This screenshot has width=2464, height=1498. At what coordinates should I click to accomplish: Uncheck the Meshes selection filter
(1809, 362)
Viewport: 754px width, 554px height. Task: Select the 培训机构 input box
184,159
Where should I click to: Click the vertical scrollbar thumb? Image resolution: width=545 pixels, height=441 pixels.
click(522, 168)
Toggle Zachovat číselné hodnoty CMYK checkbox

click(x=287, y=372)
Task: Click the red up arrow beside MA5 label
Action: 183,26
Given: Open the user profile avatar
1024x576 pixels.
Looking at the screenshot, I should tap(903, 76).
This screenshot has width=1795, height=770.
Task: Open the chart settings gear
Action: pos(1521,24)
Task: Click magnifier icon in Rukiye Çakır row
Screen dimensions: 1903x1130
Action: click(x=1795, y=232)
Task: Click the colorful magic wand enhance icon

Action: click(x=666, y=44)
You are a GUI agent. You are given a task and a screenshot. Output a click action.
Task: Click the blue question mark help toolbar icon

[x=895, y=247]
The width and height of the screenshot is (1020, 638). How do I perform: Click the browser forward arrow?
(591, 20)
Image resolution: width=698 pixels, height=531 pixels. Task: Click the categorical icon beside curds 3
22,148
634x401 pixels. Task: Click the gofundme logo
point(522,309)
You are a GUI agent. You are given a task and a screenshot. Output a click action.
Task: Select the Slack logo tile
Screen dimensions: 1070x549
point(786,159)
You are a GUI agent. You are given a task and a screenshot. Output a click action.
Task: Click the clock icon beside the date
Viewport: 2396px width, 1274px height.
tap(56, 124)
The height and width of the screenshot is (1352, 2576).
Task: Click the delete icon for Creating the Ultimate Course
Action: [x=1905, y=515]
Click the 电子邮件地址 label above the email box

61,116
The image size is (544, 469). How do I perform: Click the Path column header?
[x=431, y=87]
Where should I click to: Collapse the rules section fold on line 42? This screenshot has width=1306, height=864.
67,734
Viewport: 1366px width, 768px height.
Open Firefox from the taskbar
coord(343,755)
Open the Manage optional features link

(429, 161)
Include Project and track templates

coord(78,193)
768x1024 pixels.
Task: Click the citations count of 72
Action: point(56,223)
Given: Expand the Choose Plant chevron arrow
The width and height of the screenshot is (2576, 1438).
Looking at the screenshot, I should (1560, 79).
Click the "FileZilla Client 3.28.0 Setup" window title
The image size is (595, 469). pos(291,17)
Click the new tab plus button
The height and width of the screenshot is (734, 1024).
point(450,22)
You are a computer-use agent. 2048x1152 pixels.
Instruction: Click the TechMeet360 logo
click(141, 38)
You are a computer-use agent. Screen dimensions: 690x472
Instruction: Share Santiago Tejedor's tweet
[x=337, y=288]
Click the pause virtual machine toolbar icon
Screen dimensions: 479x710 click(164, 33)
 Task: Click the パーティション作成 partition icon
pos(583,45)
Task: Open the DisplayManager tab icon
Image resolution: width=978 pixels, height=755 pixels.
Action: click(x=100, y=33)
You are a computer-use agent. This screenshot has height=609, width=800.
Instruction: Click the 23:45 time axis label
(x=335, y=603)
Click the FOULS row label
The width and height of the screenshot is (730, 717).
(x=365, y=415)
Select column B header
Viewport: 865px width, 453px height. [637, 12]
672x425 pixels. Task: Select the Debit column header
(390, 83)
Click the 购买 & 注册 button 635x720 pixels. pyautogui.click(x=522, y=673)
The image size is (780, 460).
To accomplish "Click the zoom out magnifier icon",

=======

• _ЗАДАНИЕ_: Перепишите все записи, заменив «GUI agent» на «interface agent». Всё остальное оставьте без изменений.

• _ОТВЕТ_:
This screenshot has width=2464, height=1498. At what coordinates should I click to accomplish: Uncheck the Meshes selection filter
(1809, 362)
Viewport: 754px width, 554px height. Task: Select the 培训机构 input box
184,159
Where should I click to: Click the vertical scrollbar thumb? Image resolution: width=545 pixels, height=441 pixels.
click(522, 168)
Toggle Zachovat číselné hodnoty CMYK checkbox

click(x=287, y=372)
Task: Click the red up arrow beside MA5 label
Action: 183,26
Given: Open the user profile avatar
1024x576 pixels.
Looking at the screenshot, I should tap(903, 76).
This screenshot has width=1795, height=770.
Task: Open the chart settings gear
Action: pos(1521,24)
Task: Click magnifier icon in Rukiye Çakır row
Screen dimensions: 1903x1130
Action: click(x=1795, y=232)
Task: Click the colorful magic wand enhance icon

Action: click(x=666, y=44)
You are a interface agent. You are given a task and a screenshot. Output a click action.
Task: Click the blue question mark help toolbar icon

[x=895, y=247]
The width and height of the screenshot is (1020, 638). How do I perform: Click the browser forward arrow?
(591, 20)
Image resolution: width=698 pixels, height=531 pixels. Task: Click the categorical icon beside curds 3
22,148
634x401 pixels. Task: Click the gofundme logo
point(522,309)
You are a interface agent. You are given a task and a screenshot. Output a click action.
Task: Select the Slack logo tile
Screen dimensions: 1070x549
point(786,159)
You are a interface agent. You are given a task and a screenshot. Output a click action.
Task: Click the clock icon beside the date
Viewport: 2396px width, 1274px height.
tap(56, 124)
The height and width of the screenshot is (1352, 2576).
Task: Click the delete icon for Creating the Ultimate Course
Action: [x=1905, y=515]
Click the 电子邮件地址 label above the email box

61,116
The image size is (544, 469). How do I perform: Click the Path column header?
[x=431, y=87]
Where should I click to: Collapse the rules section fold on line 42? This screenshot has width=1306, height=864.
67,734
Viewport: 1366px width, 768px height.
Open Firefox from the taskbar
coord(343,755)
Open the Manage optional features link

(429, 161)
Include Project and track templates

coord(78,193)
768x1024 pixels.
Task: Click the citations count of 72
Action: point(56,223)
Given: Expand the Choose Plant chevron arrow
The width and height of the screenshot is (2576, 1438).
Looking at the screenshot, I should (1560, 79).
Click the "FileZilla Client 3.28.0 Setup" window title
The image size is (595, 469). pos(291,17)
Click the new tab plus button
The height and width of the screenshot is (734, 1024).
point(450,22)
You are a computer-use agent. 2048x1152 pixels.
Instruction: Click the TechMeet360 logo
click(141, 38)
You are a computer-use agent. Screen dimensions: 690x472
Instruction: Share Santiago Tejedor's tweet
[x=337, y=288]
Click the pause virtual machine toolbar icon
Screen dimensions: 479x710 click(164, 33)
 Task: Click the パーティション作成 partition icon
pos(583,45)
Task: Open the DisplayManager tab icon
Image resolution: width=978 pixels, height=755 pixels.
Action: click(x=100, y=33)
You are a computer-use agent. This screenshot has height=609, width=800.
Instruction: Click the 23:45 time axis label
(x=335, y=603)
Click the FOULS row label
The width and height of the screenshot is (730, 717).
(x=365, y=415)
Select column B header
Viewport: 865px width, 453px height. [637, 12]
672x425 pixels. Task: Select the Debit column header
(390, 83)
Click the 购买 & 注册 button 635x720 pixels. pyautogui.click(x=522, y=673)
The image size is (780, 460).
To accomplish "Click the zoom out magnifier icon",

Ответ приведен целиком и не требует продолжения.